In traditional Web2 applications, the user system typically relies on phone number or email registration, backed by a centralized database managing account information. But when we enter the blockchain world, identity itself should be controlled by the user.

I thought: since payments are signature-based, why not directly use the user’s public key as the unique identifier?

So, I designed a minimalist “decentralized user system”—no registration dependency, no password storage, only recognizing public keys.

The specific process is as follows:

1. When logging in, the user enters their 64-digit hexadecimal private key (for example, 0x...);

2. The frontend uses this private key to generate the corresponding public key and calculates the blake160 hash value (the address format commonly used in CKB);

3. The private key is only stored locally in localStorage and never uploaded to the server;

4. The public key hash is sent to the server as the “user ID” for this session;

5. The server establishes a user profile based on this public key, recording their payment channel status, transaction history, and other information.

Storing private keys in localStorage is extremely dangerous in production environments! Because any XSS (cross-site scripting) attack could steal it, leading to loss of funds. This project only does this to simplify the demonstration—avoiding the complexity of wallet integration (like MetaMask, JoyID, etc.) and keeping the logic focused on the payment channel itself. In real products, secure wallet plugins or hardware signing should be used, and private keys should never be persistently stored in the frontend.

As shown in the figure, the login interface is extremely simple: just enter the private key to complete identity verification.

Although this design is simple, it has already achieved:

• Users truly own identity control;

• The system doesn’t need to maintain password tables;

• Payment behavior is naturally bound to identity, facilitating on-chain verification.

More importantly, it makes the entire demo work out of the box without registration—as long as you have a CKB private key, you can immediately start “paying as you chat.”

Exercise task:
Copy the passage on the decentralized user system, starting at "4. The public" and ending at "in the frontend.", and substitute "backend" for every "server".

Data shown:
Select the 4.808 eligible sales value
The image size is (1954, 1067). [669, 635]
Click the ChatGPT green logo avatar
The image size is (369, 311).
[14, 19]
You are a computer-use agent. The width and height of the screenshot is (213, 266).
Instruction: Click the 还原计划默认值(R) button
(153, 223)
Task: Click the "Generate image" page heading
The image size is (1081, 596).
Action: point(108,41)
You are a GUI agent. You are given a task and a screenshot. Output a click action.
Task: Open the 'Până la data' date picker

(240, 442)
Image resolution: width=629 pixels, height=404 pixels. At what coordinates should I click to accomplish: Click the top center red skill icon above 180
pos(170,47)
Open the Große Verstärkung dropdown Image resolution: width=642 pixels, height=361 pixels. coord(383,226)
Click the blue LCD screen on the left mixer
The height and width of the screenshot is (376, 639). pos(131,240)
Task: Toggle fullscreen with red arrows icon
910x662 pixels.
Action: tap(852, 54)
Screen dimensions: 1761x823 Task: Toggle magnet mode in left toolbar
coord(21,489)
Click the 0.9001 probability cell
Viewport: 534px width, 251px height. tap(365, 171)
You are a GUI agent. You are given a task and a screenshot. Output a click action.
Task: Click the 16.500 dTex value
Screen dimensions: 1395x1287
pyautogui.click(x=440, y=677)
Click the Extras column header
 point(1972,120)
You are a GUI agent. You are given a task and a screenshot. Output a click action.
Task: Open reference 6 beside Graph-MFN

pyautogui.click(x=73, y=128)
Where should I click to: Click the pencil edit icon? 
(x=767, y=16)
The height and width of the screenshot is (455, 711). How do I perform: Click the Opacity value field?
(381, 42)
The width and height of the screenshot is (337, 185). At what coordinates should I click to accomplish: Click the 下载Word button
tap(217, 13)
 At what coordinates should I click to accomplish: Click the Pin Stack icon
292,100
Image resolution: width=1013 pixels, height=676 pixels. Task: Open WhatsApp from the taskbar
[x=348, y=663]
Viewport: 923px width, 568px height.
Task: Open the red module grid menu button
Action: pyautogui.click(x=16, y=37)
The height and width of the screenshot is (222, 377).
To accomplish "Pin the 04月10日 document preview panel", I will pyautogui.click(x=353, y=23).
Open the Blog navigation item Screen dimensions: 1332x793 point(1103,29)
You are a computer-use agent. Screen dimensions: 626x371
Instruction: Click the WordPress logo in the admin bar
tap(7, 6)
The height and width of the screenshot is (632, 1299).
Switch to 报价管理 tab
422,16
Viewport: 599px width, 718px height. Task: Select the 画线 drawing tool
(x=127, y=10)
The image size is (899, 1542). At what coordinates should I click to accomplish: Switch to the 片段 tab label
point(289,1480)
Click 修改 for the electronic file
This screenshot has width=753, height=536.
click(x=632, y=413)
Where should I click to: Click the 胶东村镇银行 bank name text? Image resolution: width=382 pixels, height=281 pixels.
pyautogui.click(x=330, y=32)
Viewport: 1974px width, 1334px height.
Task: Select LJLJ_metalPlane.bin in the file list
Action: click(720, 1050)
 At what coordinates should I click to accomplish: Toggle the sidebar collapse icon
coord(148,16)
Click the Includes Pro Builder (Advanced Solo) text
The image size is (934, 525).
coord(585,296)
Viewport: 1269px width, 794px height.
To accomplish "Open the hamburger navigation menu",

Reply to the exercise:
4. The public key hash is sent to the backend as the “user ID” for this session;

5. The backend establishes a user profile based on this public key, recording their payment channel status, transaction history, and other information.

Storing private keys in localStorage is extremely dangerous in production environments! Because any XSS (cross-site scripting) attack could steal it, leading to loss of funds. This project only does this to simplify the demonstration—avoiding the complexity of wallet integration (like MetaMask, JoyID, etc.) and keeping the logic focused on the payment channel itself. In real products, secure wallet plugins or hardware signing should be used, and private keys should never be persistently stored in the frontend.